Stored items from a collection:
+-------+

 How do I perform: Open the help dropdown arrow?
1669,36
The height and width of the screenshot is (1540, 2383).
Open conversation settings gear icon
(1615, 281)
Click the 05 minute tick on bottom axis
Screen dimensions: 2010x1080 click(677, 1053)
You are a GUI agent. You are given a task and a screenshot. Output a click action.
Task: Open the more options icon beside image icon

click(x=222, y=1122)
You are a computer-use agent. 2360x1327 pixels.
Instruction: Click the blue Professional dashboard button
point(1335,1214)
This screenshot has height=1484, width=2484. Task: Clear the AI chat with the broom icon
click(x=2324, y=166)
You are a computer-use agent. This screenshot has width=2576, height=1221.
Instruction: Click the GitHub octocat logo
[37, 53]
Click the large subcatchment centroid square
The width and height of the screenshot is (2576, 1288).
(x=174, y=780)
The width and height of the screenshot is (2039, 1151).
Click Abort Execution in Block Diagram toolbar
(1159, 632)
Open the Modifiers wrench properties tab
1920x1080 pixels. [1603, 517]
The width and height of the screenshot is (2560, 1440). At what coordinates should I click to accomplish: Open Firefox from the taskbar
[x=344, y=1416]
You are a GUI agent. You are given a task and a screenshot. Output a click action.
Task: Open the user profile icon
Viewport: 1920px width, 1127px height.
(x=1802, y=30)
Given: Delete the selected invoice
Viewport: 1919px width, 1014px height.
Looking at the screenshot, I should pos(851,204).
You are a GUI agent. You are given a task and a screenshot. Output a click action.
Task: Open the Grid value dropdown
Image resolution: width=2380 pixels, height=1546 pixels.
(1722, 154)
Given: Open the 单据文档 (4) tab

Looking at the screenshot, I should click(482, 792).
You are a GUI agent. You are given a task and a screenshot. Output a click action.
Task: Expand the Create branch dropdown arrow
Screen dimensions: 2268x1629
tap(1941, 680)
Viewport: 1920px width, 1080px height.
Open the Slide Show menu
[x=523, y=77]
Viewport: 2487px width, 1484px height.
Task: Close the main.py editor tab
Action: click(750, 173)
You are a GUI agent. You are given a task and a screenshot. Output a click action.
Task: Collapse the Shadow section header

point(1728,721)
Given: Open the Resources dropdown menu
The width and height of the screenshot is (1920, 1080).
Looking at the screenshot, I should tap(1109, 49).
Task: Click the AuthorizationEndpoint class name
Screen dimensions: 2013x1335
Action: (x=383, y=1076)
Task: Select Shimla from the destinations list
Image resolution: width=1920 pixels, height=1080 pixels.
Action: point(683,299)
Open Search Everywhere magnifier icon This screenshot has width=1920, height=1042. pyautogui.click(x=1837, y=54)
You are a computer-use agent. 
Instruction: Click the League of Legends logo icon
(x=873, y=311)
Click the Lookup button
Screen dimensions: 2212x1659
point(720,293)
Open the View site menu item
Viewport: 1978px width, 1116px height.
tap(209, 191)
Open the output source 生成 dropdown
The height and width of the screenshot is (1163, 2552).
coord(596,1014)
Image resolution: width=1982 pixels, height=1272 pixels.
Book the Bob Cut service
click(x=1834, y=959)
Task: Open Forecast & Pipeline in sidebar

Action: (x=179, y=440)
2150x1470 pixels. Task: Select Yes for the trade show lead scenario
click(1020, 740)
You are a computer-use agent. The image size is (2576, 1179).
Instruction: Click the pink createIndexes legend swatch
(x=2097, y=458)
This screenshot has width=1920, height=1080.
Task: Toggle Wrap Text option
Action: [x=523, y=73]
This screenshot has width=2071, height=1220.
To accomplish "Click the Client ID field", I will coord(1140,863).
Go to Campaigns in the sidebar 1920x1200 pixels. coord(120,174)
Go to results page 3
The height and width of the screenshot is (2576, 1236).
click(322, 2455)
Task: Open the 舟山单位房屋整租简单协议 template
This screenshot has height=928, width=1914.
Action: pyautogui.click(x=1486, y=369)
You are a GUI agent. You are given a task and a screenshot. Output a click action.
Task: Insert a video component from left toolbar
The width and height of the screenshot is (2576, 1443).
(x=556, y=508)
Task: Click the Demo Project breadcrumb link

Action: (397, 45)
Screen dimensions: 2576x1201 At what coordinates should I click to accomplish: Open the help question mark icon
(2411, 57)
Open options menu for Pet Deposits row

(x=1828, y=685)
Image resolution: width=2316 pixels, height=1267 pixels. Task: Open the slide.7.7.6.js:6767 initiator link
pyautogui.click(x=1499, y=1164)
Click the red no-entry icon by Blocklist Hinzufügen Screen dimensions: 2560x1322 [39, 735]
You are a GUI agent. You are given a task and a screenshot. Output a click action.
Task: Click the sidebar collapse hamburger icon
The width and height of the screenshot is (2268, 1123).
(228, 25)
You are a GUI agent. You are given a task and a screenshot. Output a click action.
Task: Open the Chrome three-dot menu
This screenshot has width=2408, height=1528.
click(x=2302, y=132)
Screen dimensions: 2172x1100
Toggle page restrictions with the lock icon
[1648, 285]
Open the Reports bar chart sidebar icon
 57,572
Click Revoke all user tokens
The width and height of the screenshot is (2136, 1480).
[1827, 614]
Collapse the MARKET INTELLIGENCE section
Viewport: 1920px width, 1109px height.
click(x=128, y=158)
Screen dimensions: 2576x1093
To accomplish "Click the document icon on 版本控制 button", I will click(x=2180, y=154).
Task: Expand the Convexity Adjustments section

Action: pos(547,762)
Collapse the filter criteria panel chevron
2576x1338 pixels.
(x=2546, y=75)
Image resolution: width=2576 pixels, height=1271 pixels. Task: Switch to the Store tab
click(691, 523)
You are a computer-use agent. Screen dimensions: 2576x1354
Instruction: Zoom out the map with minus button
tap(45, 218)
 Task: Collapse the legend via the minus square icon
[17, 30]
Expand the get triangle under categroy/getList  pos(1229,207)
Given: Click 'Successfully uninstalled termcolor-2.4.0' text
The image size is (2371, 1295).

+-------+

EXERCISE DESCRIPTION:
Write out the records. Leave nothing out and change nothing.

RESPONSE TO THIS TASK:
 How do I perform: Open the help dropdown arrow?
1669,36
The height and width of the screenshot is (1540, 2383).
Open conversation settings gear icon
(1615, 281)
Click the 05 minute tick on bottom axis
Screen dimensions: 2010x1080 click(677, 1053)
You are a GUI agent. You are given a task and a screenshot. Output a click action.
Task: Open the more options icon beside image icon

click(x=222, y=1122)
You are a computer-use agent. 2360x1327 pixels.
Instruction: Click the blue Professional dashboard button
point(1335,1214)
This screenshot has height=1484, width=2484. Task: Clear the AI chat with the broom icon
click(x=2324, y=166)
You are a computer-use agent. This screenshot has width=2576, height=1221.
Instruction: Click the GitHub octocat logo
[37, 53]
Click the large subcatchment centroid square
The width and height of the screenshot is (2576, 1288).
(x=174, y=780)
The width and height of the screenshot is (2039, 1151).
Click Abort Execution in Block Diagram toolbar
(1159, 632)
Open the Modifiers wrench properties tab
1920x1080 pixels. [1603, 517]
The width and height of the screenshot is (2560, 1440). At what coordinates should I click to accomplish: Open Firefox from the taskbar
[x=344, y=1416]
You are a GUI agent. You are given a task and a screenshot. Output a click action.
Task: Open the user profile icon
Viewport: 1920px width, 1127px height.
(x=1802, y=30)
Given: Delete the selected invoice
Viewport: 1919px width, 1014px height.
Looking at the screenshot, I should pos(851,204).
You are a GUI agent. You are given a task and a screenshot. Output a click action.
Task: Open the Grid value dropdown
Image resolution: width=2380 pixels, height=1546 pixels.
(1722, 154)
Given: Open the 单据文档 (4) tab

Looking at the screenshot, I should click(482, 792).
You are a GUI agent. You are given a task and a screenshot. Output a click action.
Task: Expand the Create branch dropdown arrow
Screen dimensions: 2268x1629
tap(1941, 680)
Viewport: 1920px width, 1080px height.
Open the Slide Show menu
[x=523, y=77]
Viewport: 2487px width, 1484px height.
Task: Close the main.py editor tab
Action: click(750, 173)
You are a GUI agent. You are given a task and a screenshot. Output a click action.
Task: Collapse the Shadow section header

point(1728,721)
Given: Open the Resources dropdown menu
The width and height of the screenshot is (1920, 1080).
Looking at the screenshot, I should tap(1109, 49).
Task: Click the AuthorizationEndpoint class name
Screen dimensions: 2013x1335
Action: (x=383, y=1076)
Task: Select Shimla from the destinations list
Image resolution: width=1920 pixels, height=1080 pixels.
Action: point(683,299)
Open Search Everywhere magnifier icon This screenshot has width=1920, height=1042. pyautogui.click(x=1837, y=54)
You are a computer-use agent. 
Instruction: Click the League of Legends logo icon
(x=873, y=311)
Click the Lookup button
Screen dimensions: 2212x1659
point(720,293)
Open the View site menu item
Viewport: 1978px width, 1116px height.
tap(209, 191)
Open the output source 生成 dropdown
The height and width of the screenshot is (1163, 2552).
coord(596,1014)
Image resolution: width=1982 pixels, height=1272 pixels.
Book the Bob Cut service
click(x=1834, y=959)
Task: Open Forecast & Pipeline in sidebar

Action: (x=179, y=440)
2150x1470 pixels. Task: Select Yes for the trade show lead scenario
click(1020, 740)
You are a computer-use agent. The image size is (2576, 1179).
Instruction: Click the pink createIndexes legend swatch
(x=2097, y=458)
This screenshot has width=1920, height=1080.
Task: Toggle Wrap Text option
Action: [x=523, y=73]
This screenshot has width=2071, height=1220.
To accomplish "Click the Client ID field", I will coord(1140,863).
Go to Campaigns in the sidebar 1920x1200 pixels. coord(120,174)
Go to results page 3
The height and width of the screenshot is (2576, 1236).
click(322, 2455)
Task: Open the 舟山单位房屋整租简单协议 template
This screenshot has height=928, width=1914.
Action: pyautogui.click(x=1486, y=369)
You are a GUI agent. You are given a task and a screenshot. Output a click action.
Task: Insert a video component from left toolbar
The width and height of the screenshot is (2576, 1443).
(x=556, y=508)
Task: Click the Demo Project breadcrumb link

Action: (397, 45)
Screen dimensions: 2576x1201 At what coordinates should I click to accomplish: Open the help question mark icon
(2411, 57)
Open options menu for Pet Deposits row

(x=1828, y=685)
Image resolution: width=2316 pixels, height=1267 pixels. Task: Open the slide.7.7.6.js:6767 initiator link
pyautogui.click(x=1499, y=1164)
Click the red no-entry icon by Blocklist Hinzufügen Screen dimensions: 2560x1322 [39, 735]
You are a GUI agent. You are given a task and a screenshot. Output a click action.
Task: Click the sidebar collapse hamburger icon
The width and height of the screenshot is (2268, 1123).
(228, 25)
You are a GUI agent. You are given a task and a screenshot. Output a click action.
Task: Open the Chrome three-dot menu
This screenshot has width=2408, height=1528.
click(x=2302, y=132)
Screen dimensions: 2172x1100
Toggle page restrictions with the lock icon
[1648, 285]
Open the Reports bar chart sidebar icon
 57,572
Click Revoke all user tokens
The width and height of the screenshot is (2136, 1480).
[1827, 614]
Collapse the MARKET INTELLIGENCE section
Viewport: 1920px width, 1109px height.
click(x=128, y=158)
Screen dimensions: 2576x1093
To accomplish "Click the document icon on 版本控制 button", I will click(x=2180, y=154).
Task: Expand the Convexity Adjustments section

Action: pos(547,762)
Collapse the filter criteria panel chevron
2576x1338 pixels.
(x=2546, y=75)
Image resolution: width=2576 pixels, height=1271 pixels. Task: Switch to the Store tab
click(691, 523)
You are a computer-use agent. Screen dimensions: 2576x1354
Instruction: Zoom out the map with minus button
tap(45, 218)
 Task: Collapse the legend via the minus square icon
[17, 30]
Expand the get triangle under categroy/getList  pos(1229,207)
Given: Click 'Successfully uninstalled termcolor-2.4.0' text
The image size is (2371, 1295).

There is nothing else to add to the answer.